Start of Records to use
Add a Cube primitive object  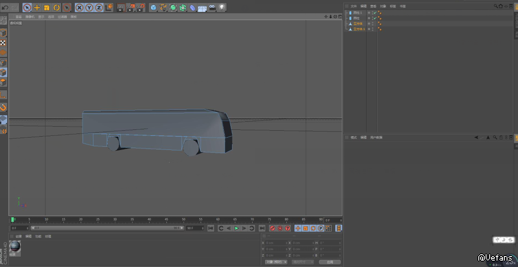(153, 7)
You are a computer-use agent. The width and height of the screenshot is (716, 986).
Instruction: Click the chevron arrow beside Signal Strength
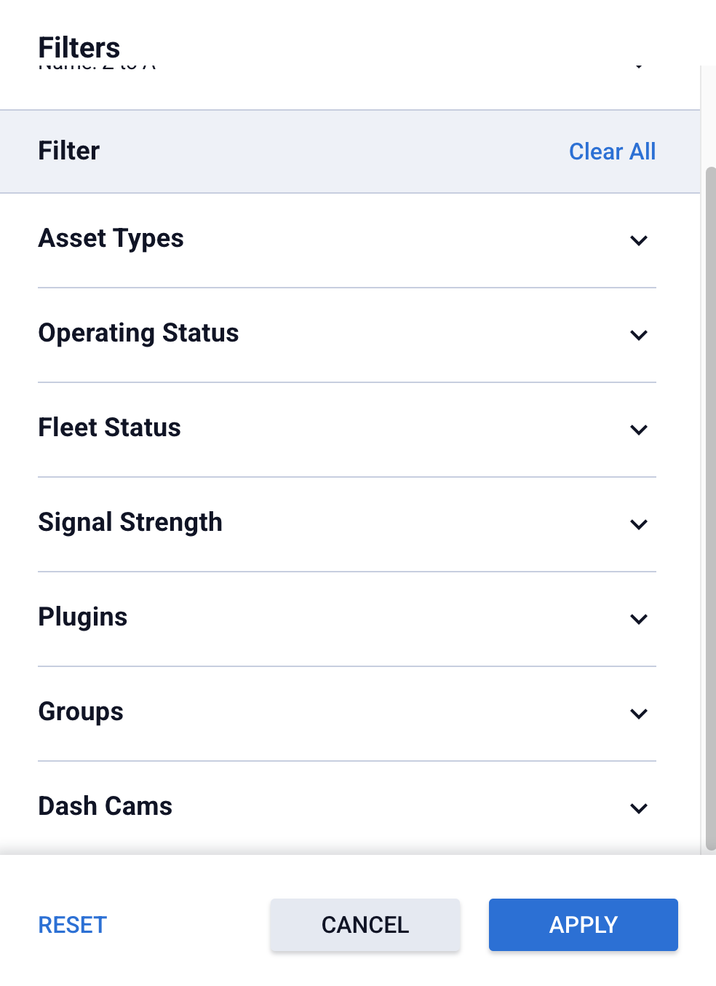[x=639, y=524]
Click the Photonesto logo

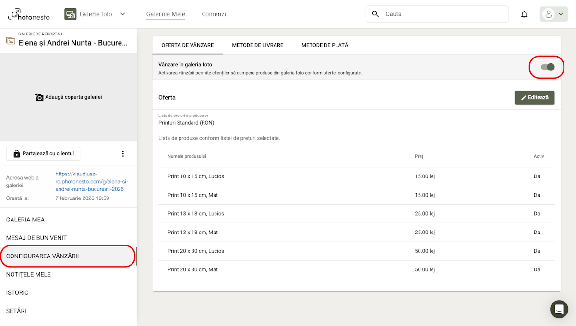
End of Records to use
Problem:
Transcribe exactly the span of lines from the line holding "You are a computer-use" through the last line above, both included. Pictures stay out.

Answer for the task:
You are a computer-use agent. The width and height of the screenshot is (716, 986).
Instruction: Click the chevron arrow beside Signal Strength
[x=639, y=524]
Click the Photonesto logo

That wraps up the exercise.